--- Source material ---

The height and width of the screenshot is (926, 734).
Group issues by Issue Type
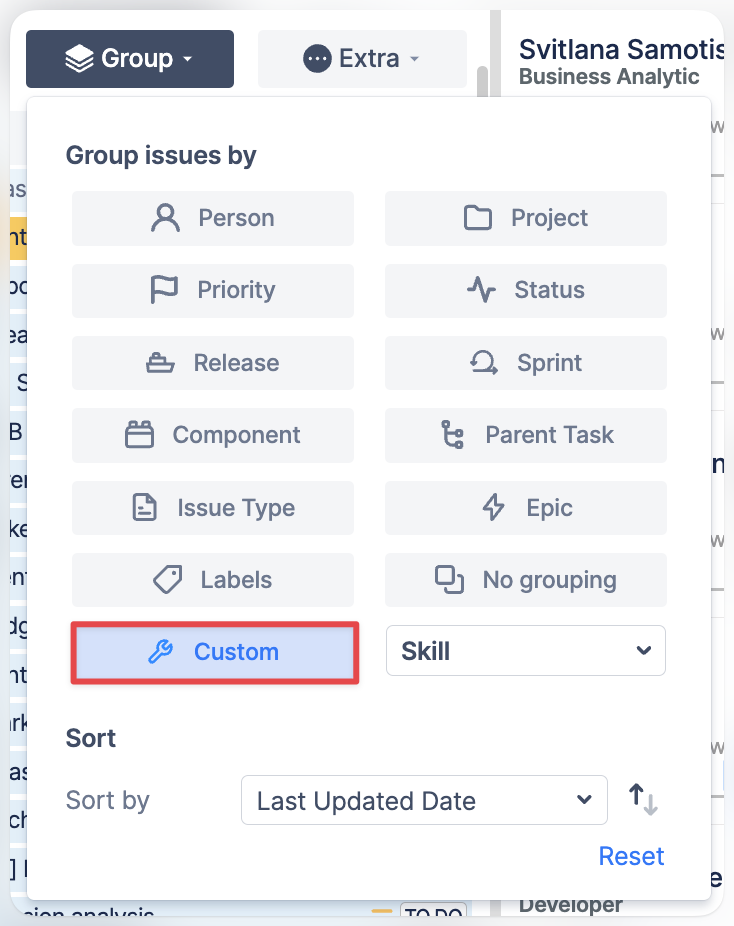point(213,508)
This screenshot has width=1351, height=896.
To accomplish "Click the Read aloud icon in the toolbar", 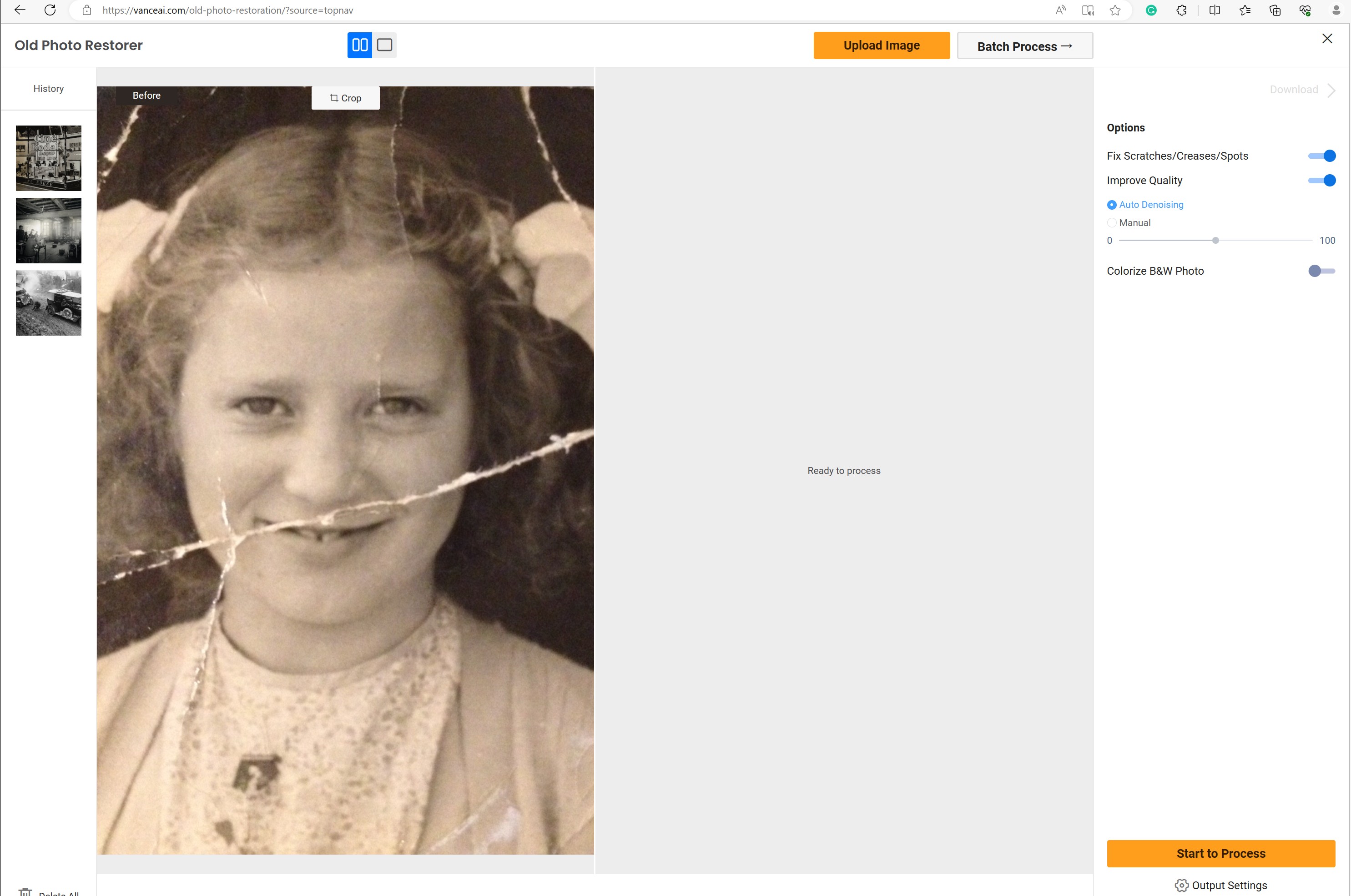I will click(x=1060, y=10).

---

- Task details
Report every line of the data above that contains the string "screenshot", copying each one in full. Case counts, so match the capitalization exactly.

- Task solution
The height and width of the screenshot is (926, 734).
This screenshot has width=1351, height=896.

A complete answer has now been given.